__Things to do__.
(a) In the forum thread about the Vietnamese Wikipedia, what growth rate does that Wikipedia have at the moment?
(b) Reproduce everything in the forum thread from "Also I recommend" down to "Wikisyntax and coding?", renaming "Random article" to "Random page".

One of our most interesting projects, Vietnamese Wikipedia has now passed 1 M articles and has a growth just now of almost 100k/month
They use a clever bot named Cheer!-bot to generate a lot of very good articles. In some ways it is stronger then Lsjbot (covering more then spececies) but I do prefer that Lsjbot marks the generated articles with a template indicating they are botgenerated
start page: https://vi.wikipedia.org/wiki/Trang_Ch%C3%ADnh
Cheer-bot! generated articles (just now working on species like Lsjbot) https://vi.wikipedia.org/wiki/%C4%90%E1%BA%B7c_bi%E1%BB%87t:%C4%90%C3%B3ng_g...
Statistics up to April http://stats.wikimedia.org/EN/TablesWikipediaVI.htm notice active generating around one year from now
As I said a lot of times, I believe it is a weakness we are not making use of the many excellent inititves taking place on less well known verisons (like the lithuanian I mentioned some time ago). I am not even sure there are any from viwp acrtive on this list.
Also I recommend you to look through the content of viwp by using the use the Random article feature Bài vie^'t nga^~u nhiên https://vi.wikipedia.org/wiki/%C4%90%E1%BA%B7c_bi%E1%BB%87t:Ng%E1%BA%ABu_nhi%C3%AAn
Anders
That's a great news that the Vietnamese Wikipedia has crossed 1M articles. What are the significant reasons behind Vietnamese Wikipedia's such growth? Is it just the usage of such clever Bots (that you have mentioned) or contribution by the Vietnamese Wikipedians? And actually how does the Cheer!-bot generate articles? Does it translate articles from English (or other) Wikipedia? And apart from translating, can it set and maintain correctly other aspects of Wikisyntax and coding?

__Record extracts__.
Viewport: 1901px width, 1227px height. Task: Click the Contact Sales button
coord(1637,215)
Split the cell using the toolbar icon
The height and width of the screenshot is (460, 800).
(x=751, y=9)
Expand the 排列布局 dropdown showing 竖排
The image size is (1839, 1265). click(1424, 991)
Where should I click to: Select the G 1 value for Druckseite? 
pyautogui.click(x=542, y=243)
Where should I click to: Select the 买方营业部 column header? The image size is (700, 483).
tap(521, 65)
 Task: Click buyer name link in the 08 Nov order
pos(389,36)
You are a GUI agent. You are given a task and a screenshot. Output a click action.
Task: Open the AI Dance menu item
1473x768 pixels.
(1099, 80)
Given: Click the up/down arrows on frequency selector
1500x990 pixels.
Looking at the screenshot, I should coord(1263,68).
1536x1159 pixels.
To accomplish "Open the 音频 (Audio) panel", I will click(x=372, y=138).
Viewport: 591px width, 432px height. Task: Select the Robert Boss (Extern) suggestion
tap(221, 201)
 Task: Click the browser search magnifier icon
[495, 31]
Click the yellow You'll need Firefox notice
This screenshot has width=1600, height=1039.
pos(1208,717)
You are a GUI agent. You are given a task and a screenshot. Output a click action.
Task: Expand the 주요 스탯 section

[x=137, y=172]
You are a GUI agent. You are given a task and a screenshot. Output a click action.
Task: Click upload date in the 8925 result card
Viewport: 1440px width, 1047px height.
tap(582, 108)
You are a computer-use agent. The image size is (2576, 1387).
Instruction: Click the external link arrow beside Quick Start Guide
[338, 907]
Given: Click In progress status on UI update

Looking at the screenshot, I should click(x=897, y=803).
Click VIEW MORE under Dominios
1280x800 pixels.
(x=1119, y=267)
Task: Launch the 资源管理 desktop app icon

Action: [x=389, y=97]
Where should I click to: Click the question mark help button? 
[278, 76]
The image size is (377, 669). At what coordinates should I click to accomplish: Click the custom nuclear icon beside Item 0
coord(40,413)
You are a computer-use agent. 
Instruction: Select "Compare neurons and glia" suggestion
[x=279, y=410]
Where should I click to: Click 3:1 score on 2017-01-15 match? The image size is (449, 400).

__Answers for this exercise__.
(a) Almost 100k articles per month.

(b)
Also I recommend you to look through the content of viwp by using the use the Random page feature Bài vie^'t nga^~u nhiên https://vi.wikipedia.org/wiki/%C4%90%E1%BA%B7c_bi%E1%BB%87t:Ng%E1%BA%ABu_nhi%C3%AAn
Anders
That's a great news that the Vietnamese Wikipedia has crossed 1M articles. What are the significant reasons behind Vietnamese Wikipedia's such growth? Is it just the usage of such clever Bots (that you have mentioned) or contribution by the Vietnamese Wikipedians? And actually how does the Cheer!-bot generate articles? Does it translate articles from English (or other) Wikipedia? And apart from translating, can it set and maintain correctly other aspects of Wikisyntax and coding?